### Directions
Nothing but the lines from the one with "The image size is (1280, 598)." through the end of the material should be retyped, word for word and without pictures.

### Data shown
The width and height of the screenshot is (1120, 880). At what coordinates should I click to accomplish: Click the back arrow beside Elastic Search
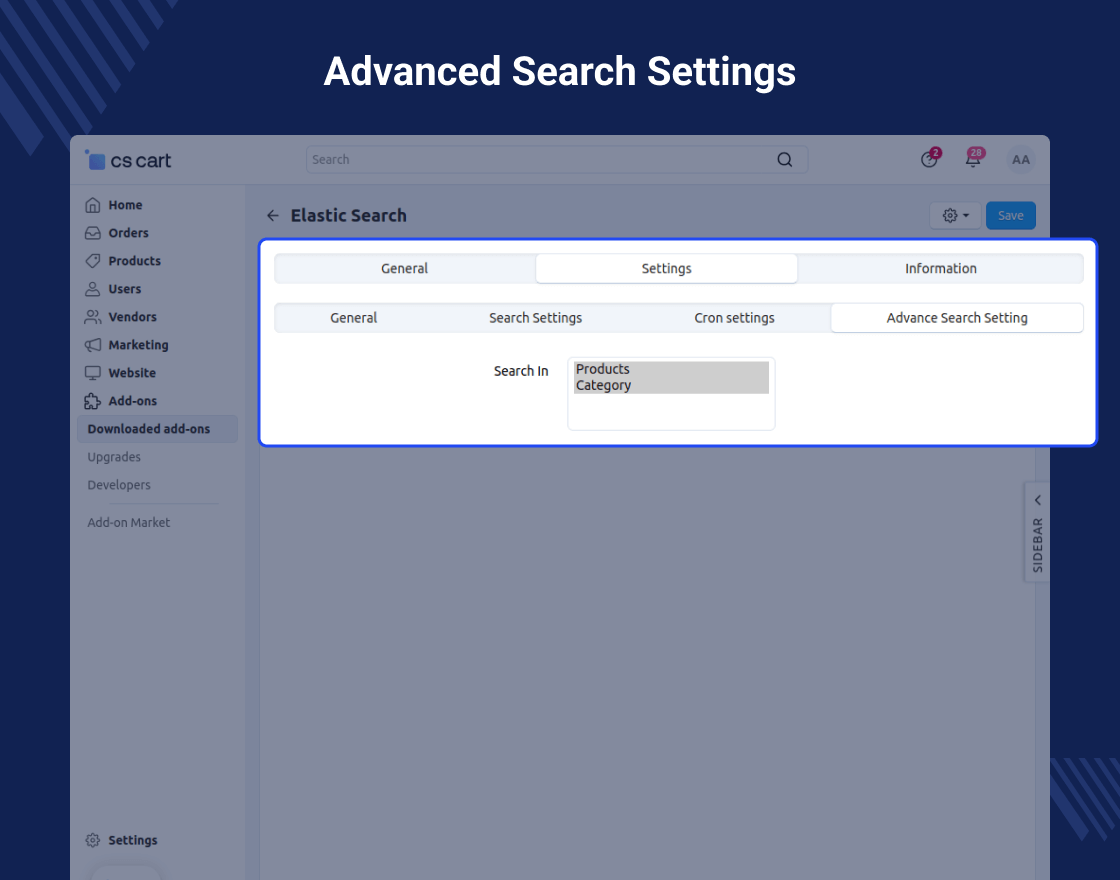(x=273, y=216)

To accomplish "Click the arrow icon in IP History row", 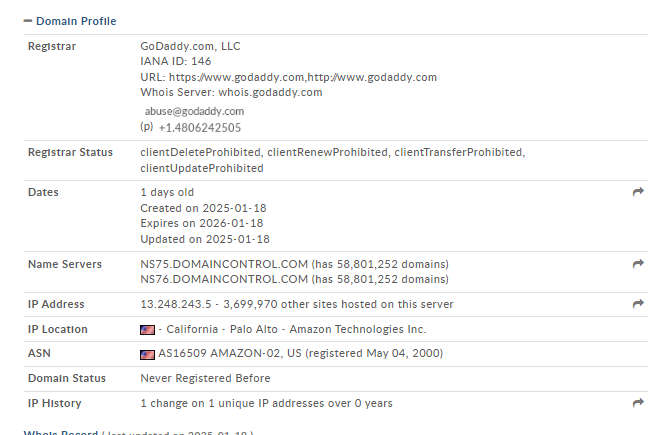I will (x=638, y=403).
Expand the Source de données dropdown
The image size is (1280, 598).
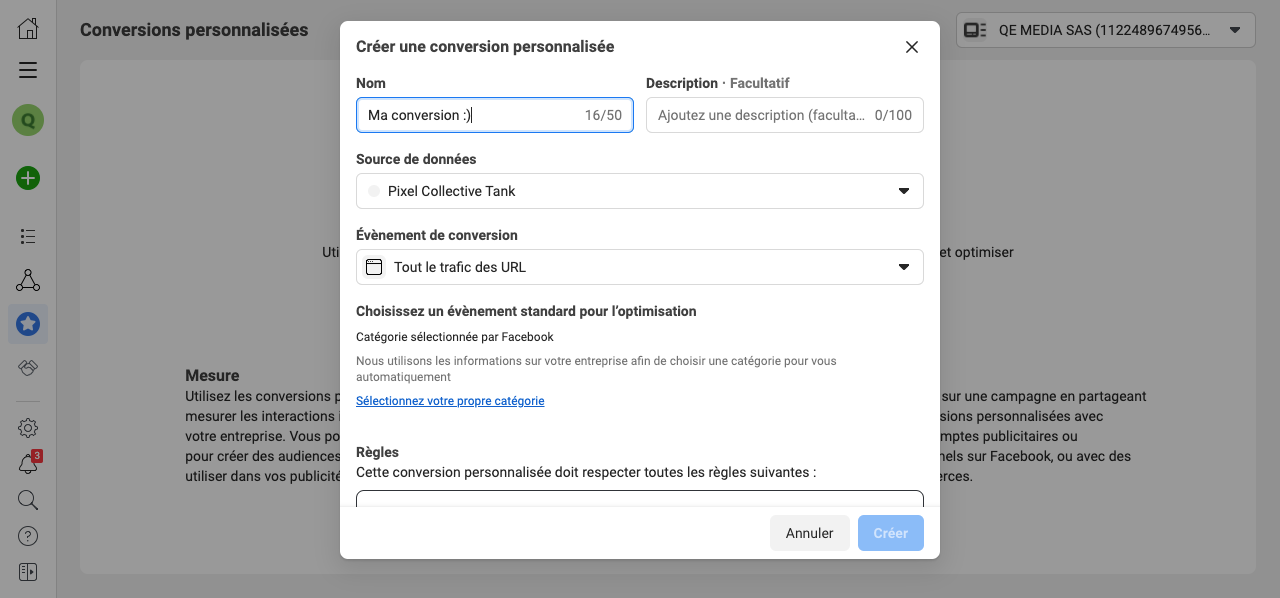639,191
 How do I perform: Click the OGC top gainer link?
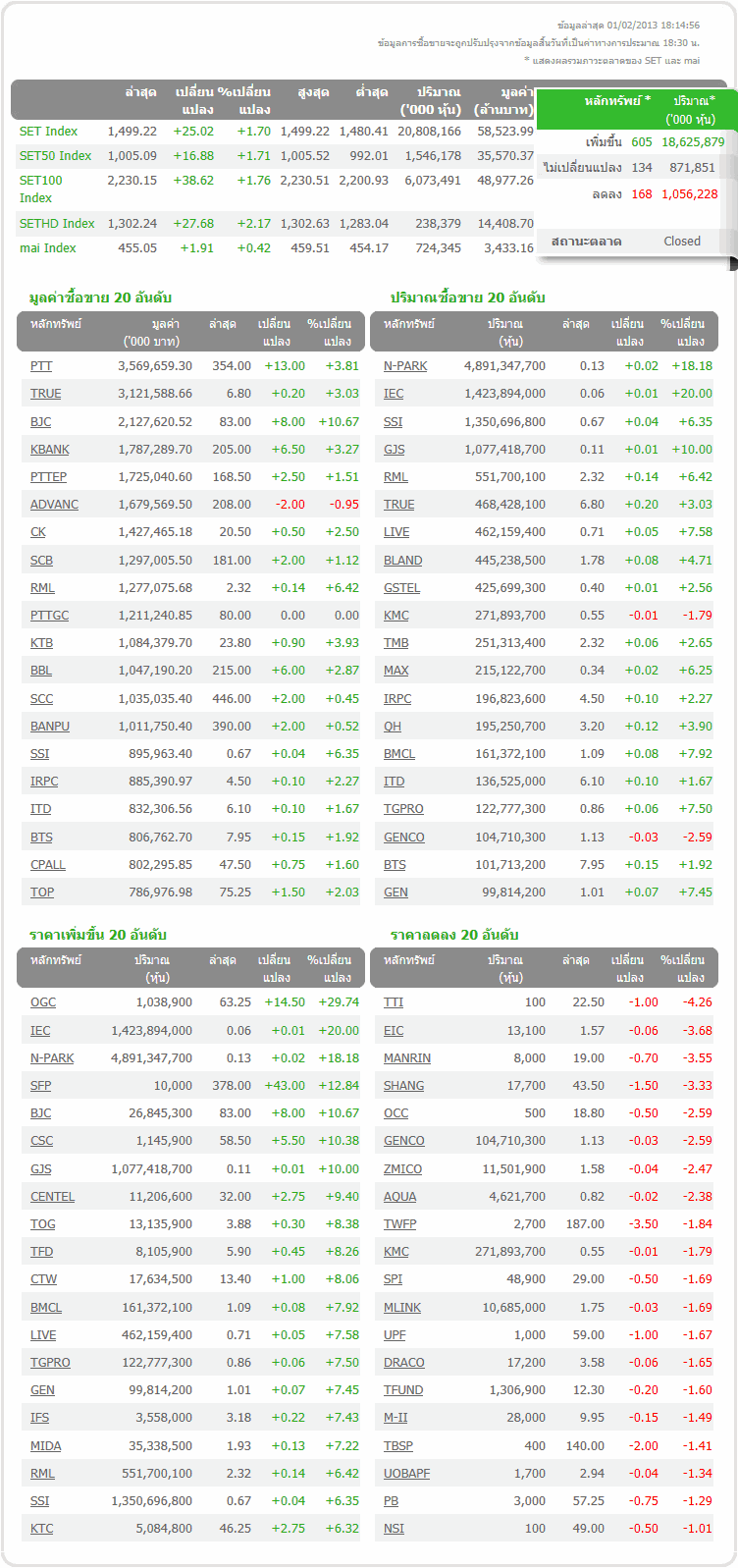tap(43, 1002)
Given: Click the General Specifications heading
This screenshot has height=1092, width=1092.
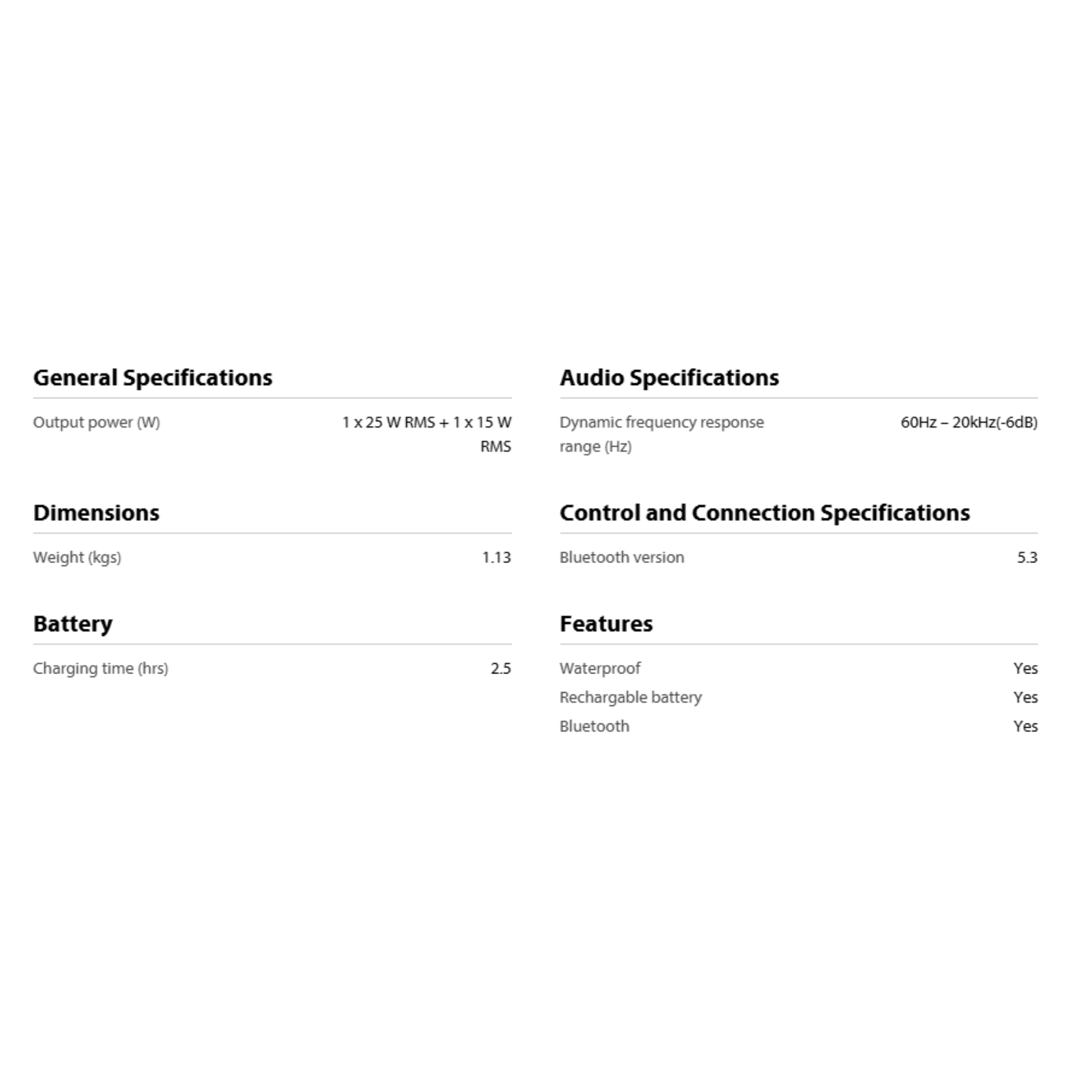Looking at the screenshot, I should pos(152,378).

### Completed exercise
The image size is (1280, 598).
639,191
 How do I perform: Click the OGC top gainer link?
tap(43, 1002)
Given: Click the General Specifications heading
This screenshot has height=1092, width=1092.
Looking at the screenshot, I should pos(152,378).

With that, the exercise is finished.